Auf mich selbst in Ihrem Roman bin ich sehr begierig. Es ist mir schon einige Male diese Ehre widerfahren, und obgleich die Dichter warme Freunde von mir waren und es mir triumphierend vorlasen, so habe ich doch jedesmal gefunden, dass es fürchterliche Grimassen waren. Man hatte mich genial schildern wollen, und es war barock geworden. …

Sind Sie auch heftig, lieber Freund? Ich fürchte mich ungemein vor heftigen Menschen. Ich selbst bin es noch nie geworden; das ist aber kein Verdienst; mein Vater verlor auch nie die Fassung, und ihm soll ich ja so sehr gleichen. Ich verliere aber eigentlich die Fassung; das heißt, bei Gelegenheiten, wo andere Menschen zornig werden, werde ich blass, zittere, und die Tränen stürzen mir unaufhaltsam aus den Augen, so bald ich sprechen will. Drum schweige ich lieber; denn ich weine nicht gern bei Menschen. …

Ich habe auch ein Märchen für Sie geschrieben, das bekommen Sie aber nun nicht, denn Sie würden es am Ende “überspannt” finden und es ein “zu Markte Tragen des Gefühls” nennen. … Sie sind eigentlich ein merkwürdiger Mann, Levin! Erst freien Sie um mich, weil Sie sich eine ungesehene Braut wünschen, und nun mokieren Sie sich über das ätherische Vis-a-vis! Ich bin eigentlich das natürlichste, einfachste Geschöpf der Welt, aber ich möchte die sehen, die an meiner Stelle ganz nüchtern bliebe! Wenn es wahr ist, dass die Liebe blind sein muss – dann ist die unsere die erste der Welt, denn so blind ist wohl keine. Moi je n’y vois rien, absolument rien – et vous, Monsieur?

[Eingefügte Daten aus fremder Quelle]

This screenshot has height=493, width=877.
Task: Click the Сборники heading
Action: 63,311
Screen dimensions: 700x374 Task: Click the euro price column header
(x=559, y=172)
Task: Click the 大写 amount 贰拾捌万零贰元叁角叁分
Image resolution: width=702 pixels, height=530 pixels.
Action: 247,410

Finden Sie auch, dass in unserem Wesen eine unendliche Ähnlichkeit ist? Nur natürlich sind Sie ein “Schriftgelehrter” und ich! Aber ich meine unsere Neigungen, unsern Geschmack! So zum Beispiel erklären Sie sich für eine Eiche, liebster Freund, das bin ich ja schon längst! Soll ich mich Ihnen zu Liebe zur Linde transformieren? Ich will es versuchen und meinen eichenhaften Charakter ganz aufgeben und durch und durch “linde” werden.

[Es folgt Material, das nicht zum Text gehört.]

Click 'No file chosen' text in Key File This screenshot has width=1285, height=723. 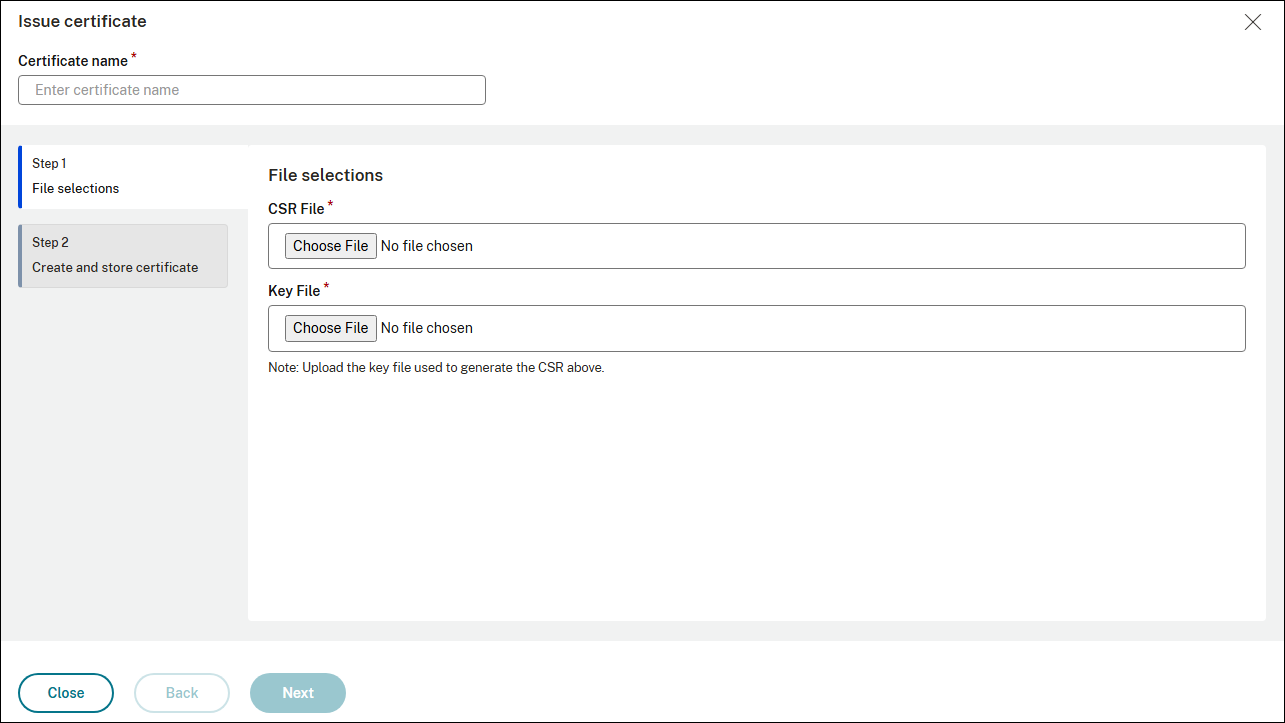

Wissen Sie, dass ich mich noch nicht entschließen kann, Ihnen mein Bild zu schicken, und bloß weil meine Verwandten finden, dass es hässlicher ist als ich. Es ist eigentlich eine dumme Eitelkeit von mir; denn Stirn, Augen und Nase sind sehr ähnlich; die Haltung, die Figur, selbst mein gebogener Nacken, den Herr Schramm “antik” findet, andere Leute meinen aber, ich halte mich nachlässig und es sei ein “krummer Buckel”. Aber seit Herr Schramm mich versichert hat, alle antiken hielten sich so, gebe ich mir auch keine Mühe mehr, obgleich dies in einigen Jahren ein sehr zweideutiges Kompliment für mich sein würde – l’antique!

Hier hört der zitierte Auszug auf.